Pet-safety status is sourced from the ASPCA Toxic and Non-Toxic Plant List, which catalogues the most-asked-about plants for cats, dogs, and horses.
Cunninghamia 'Glauca' care — frequently asked questions
What is the common name for Cunninghamia lanceolata 'Glauca'?
Cunninghamia lanceolata 'Glauca' is most commonly called Cunninghamia 'Glauca', but it is also known as blue China fir, glaucous China fir. The names refer to the same species, so care instructions for Cunninghamia 'Glauca' apply identically to anything sold as blue China fir.
How much light does cunninghamia 'glauca' need?
Cunninghamia 'Glauca' grows best in direct sun (at least 4-6 hours). Full sun develops the strongest blue colour and densest habit; tolerates light shade but the glaucous tone fades and growth opens up.
How often should I water cunninghamia 'glauca'?

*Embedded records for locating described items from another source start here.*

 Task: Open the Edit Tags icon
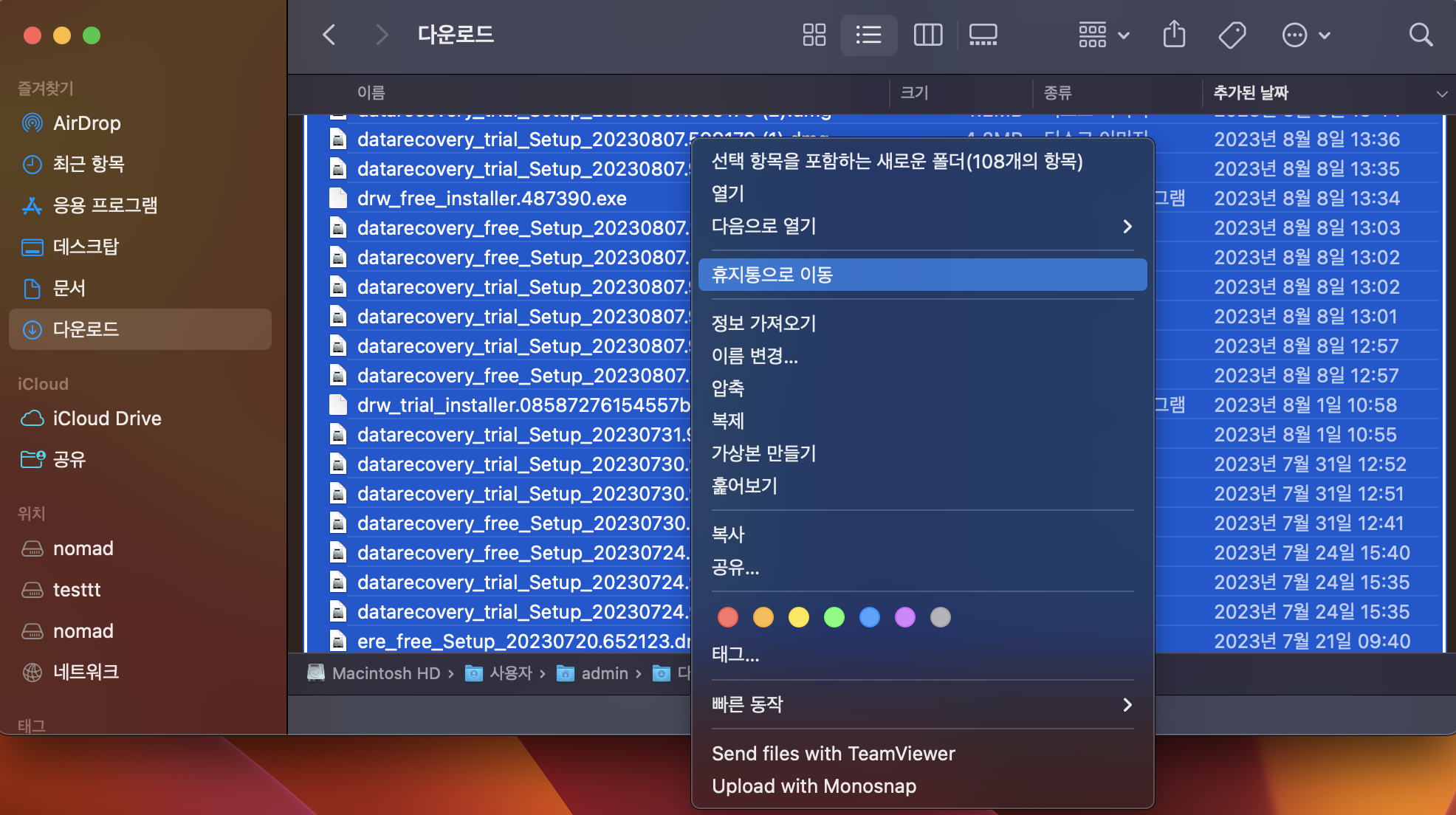1233,35
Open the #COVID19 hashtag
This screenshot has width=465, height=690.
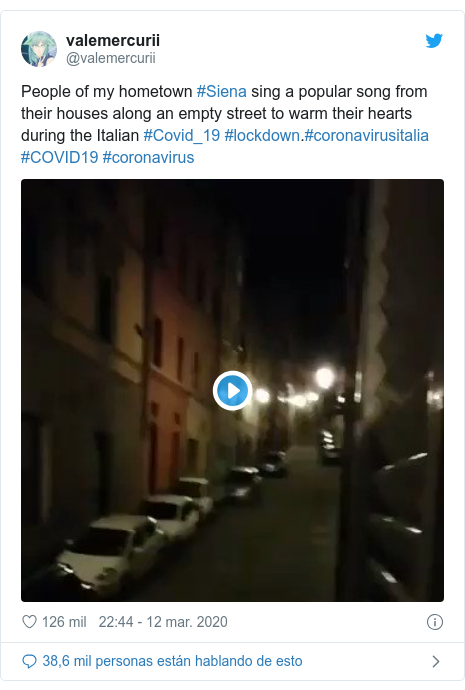point(59,158)
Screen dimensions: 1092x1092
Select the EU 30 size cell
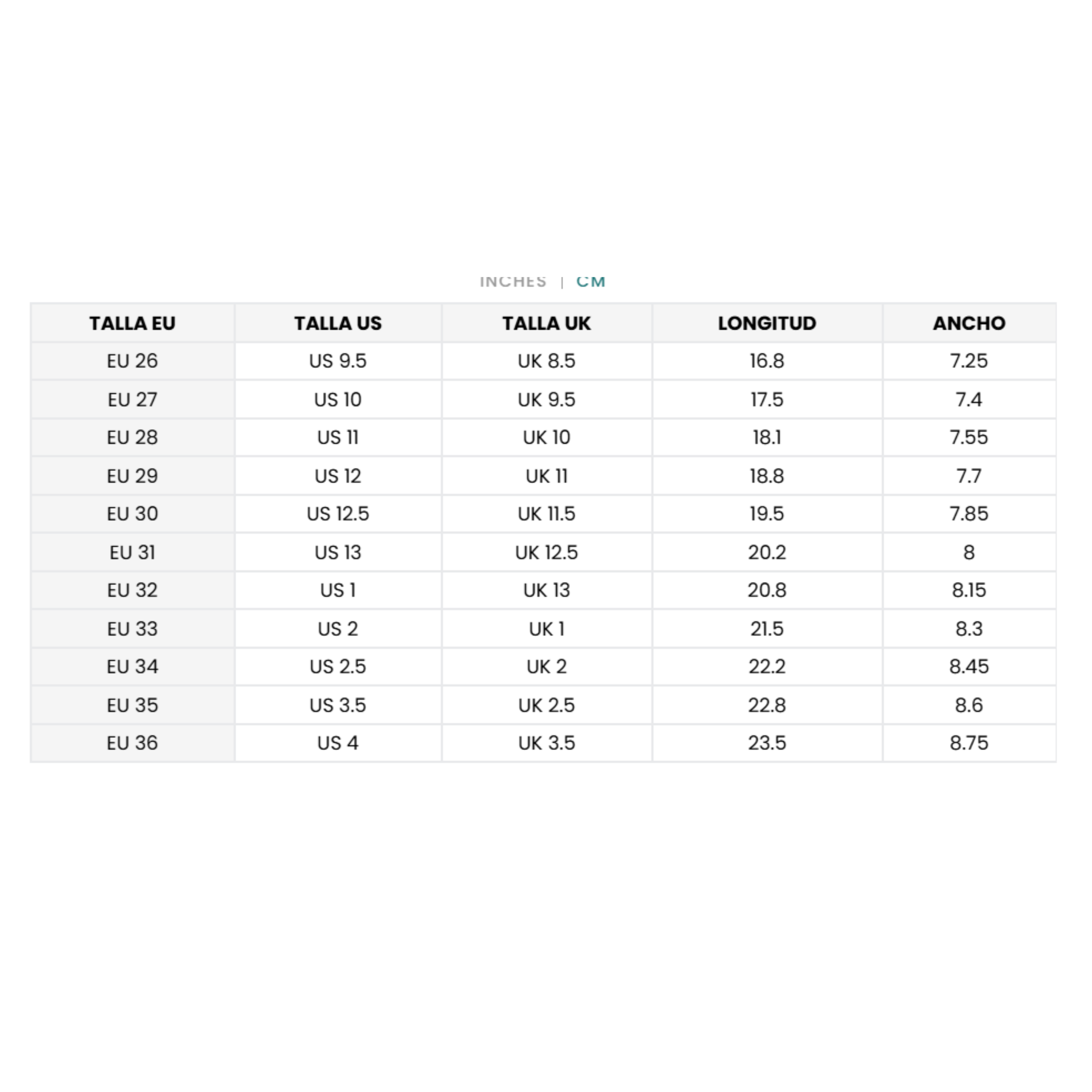tap(133, 514)
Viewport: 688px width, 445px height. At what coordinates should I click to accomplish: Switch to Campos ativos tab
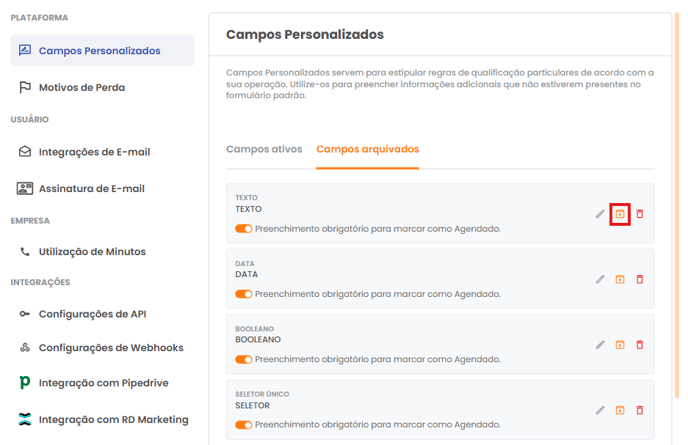(264, 149)
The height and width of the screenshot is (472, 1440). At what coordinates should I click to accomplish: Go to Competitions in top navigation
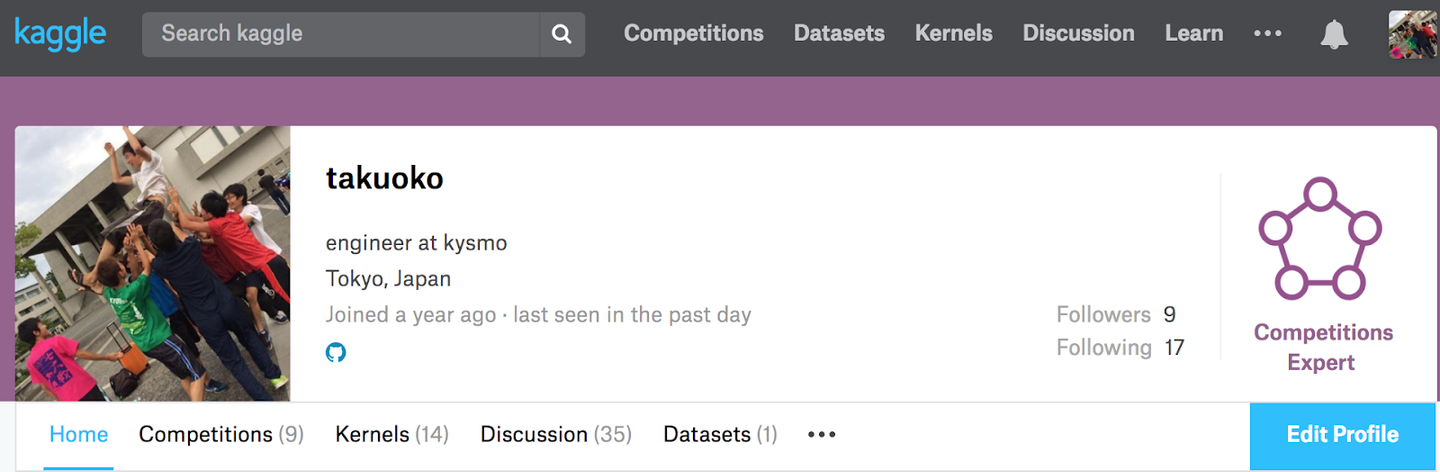point(693,33)
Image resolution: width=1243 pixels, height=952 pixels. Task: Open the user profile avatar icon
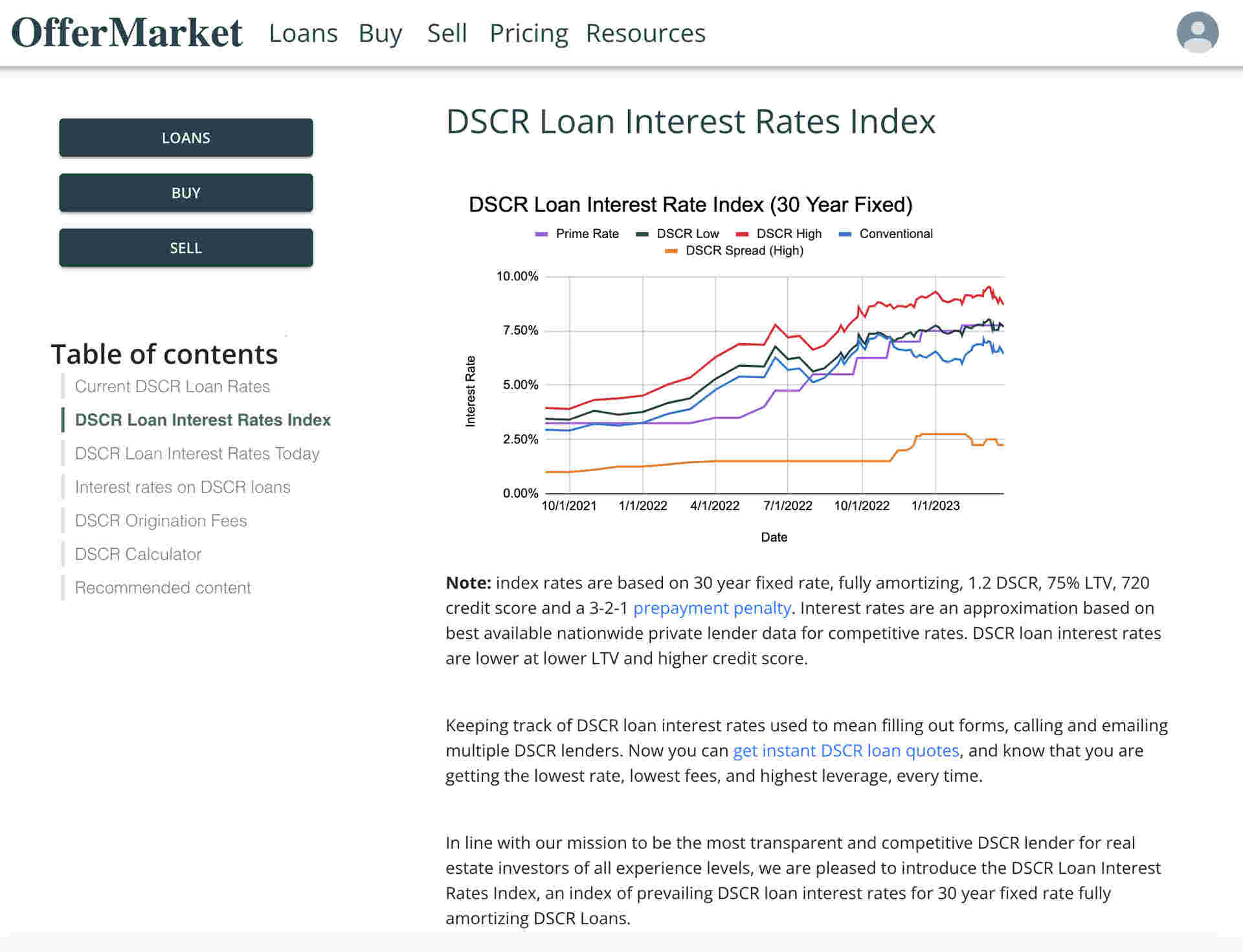pyautogui.click(x=1196, y=32)
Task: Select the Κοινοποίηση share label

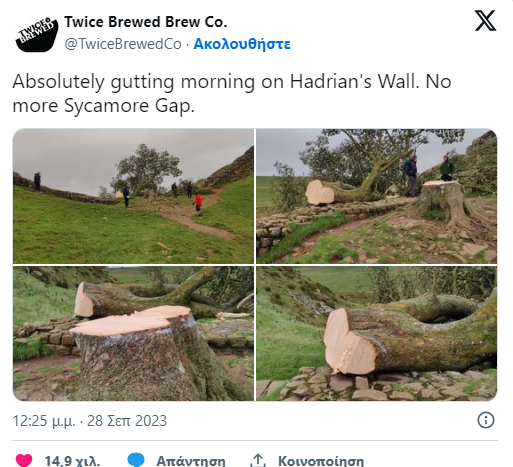Action: click(x=321, y=461)
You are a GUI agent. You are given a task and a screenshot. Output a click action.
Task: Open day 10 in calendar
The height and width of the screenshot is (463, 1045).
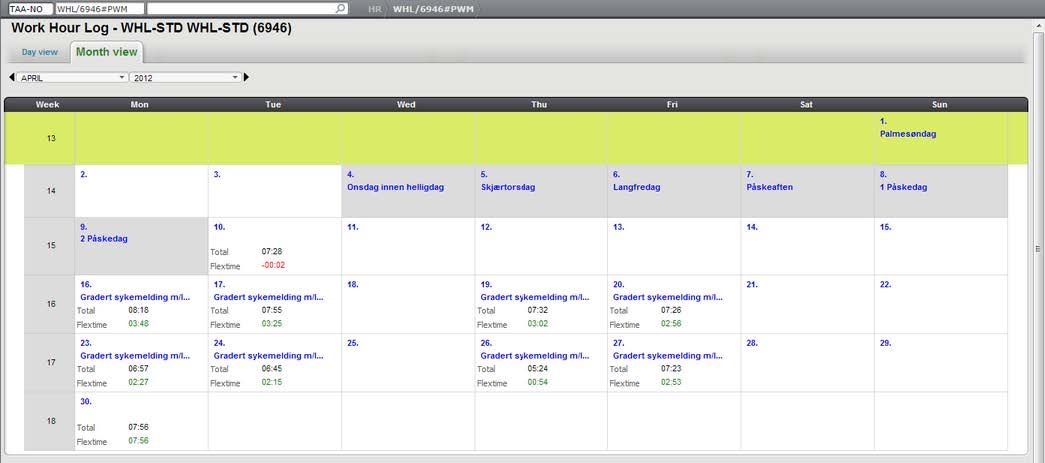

Water cunninghamia 'glauca' keep soil moist; water regularly while young, then deeply in dry spells once established. Likes steady moisture and resents drought, which browns foliage and dulls the bloom. Wants moist but well-drained ground; mulch to conserve moisture. The finger-test (or lifting the pot to feel its weight) beats a fixed weekly calendar because pot size, light, and season all change how fast the soil dries.
Is cunninghamia 'glauca' toxic to cats and dogs?
Cunninghamia 'Glauca' is mildly toxic to pets. Cunninghamia is not individually listed by the ASPCA as toxic or non-toxic to cats and dogs. Without an authoritative listing it should be treated as uncertain, and the rigid, sharp needles pose a physical-injury risk if chewed. Verify with a vet rather than assuming it is pet-safe.
What USDA hardiness zone does cunninghamia 'glauca' grow in?
Cunninghamia 'Glauca' is rated for USDA zone 7-9 and RHS hardiness H5. Outside that range, grow it as a container plant that overwinters indoors before the first hard frost.
Cunninghamia 'Glauca' deep-dive guides
Every aspect of cunninghamia 'glauca' care, each with its own calibrated guide:
- Cunninghamia 'Glauca' watering schedule
- Cunninghamia 'Glauca' light requirements
- Best soil mix for cunninghamia 'glauca'
- Cunninghamia 'Glauca' fertilizing guide
- When to repot cunninghamia 'glauca'
- How to propagate cunninghamia 'glauca'
- Cunninghamia 'Glauca' growth rate & size
- Cunninghamia 'Glauca' cold hardiness
- Cunninghamia 'Glauca' temperature & humidity
- Is cunninghamia 'glauca' toxic to cats & dogs?
- Is cunninghamia 'glauca' toxic to cats?
- Is cunninghamia 'glauca' toxic to dogs?
- Getting cunninghamia 'glauca' to bloom
Featured in these plant shortlists
Cunninghamia 'Glauca' qualifies for 6 curated Growli shortlists — each one filtered objectively from our structured plant-care library, so the selection is consistent and checkable:
- Best drought-tolerant houseplants — Houseplants that prefer to dry out — forgiving of forgotten watering and ideal for travel or busy weeks.
- Best humidity-loving houseplants — Houseplants that thrive in a bathroom, kitchen, or by a humidifier — selected by documented humidity preference.
- Best flowering houseplants — Indoor plants grown for their blooms — selected from the flowering species in Growli’s plant-care library.
- Best houseplants for full sun — Houseplants that want direct sun — the species for a hot south or west-facing windowsill where shade-lovers scorch.
- Best houseplants for a cool room — Houseplants that tolerate cool conditions down to about 10°C — for an unheated spare room, hallway, porch or a home kept cool.
- Best fast-growing houseplants — Houseplants documented as fast or vigorous growers — quick to fill a pot, cover a pole or trail down a shelf.
- Browse all 29 plant shortlists — pet-safe, low-light, drought-tolerant and more
Related guides
Cunninghamia 'Glauca' is also commonly called blue China fir or glaucous China fir.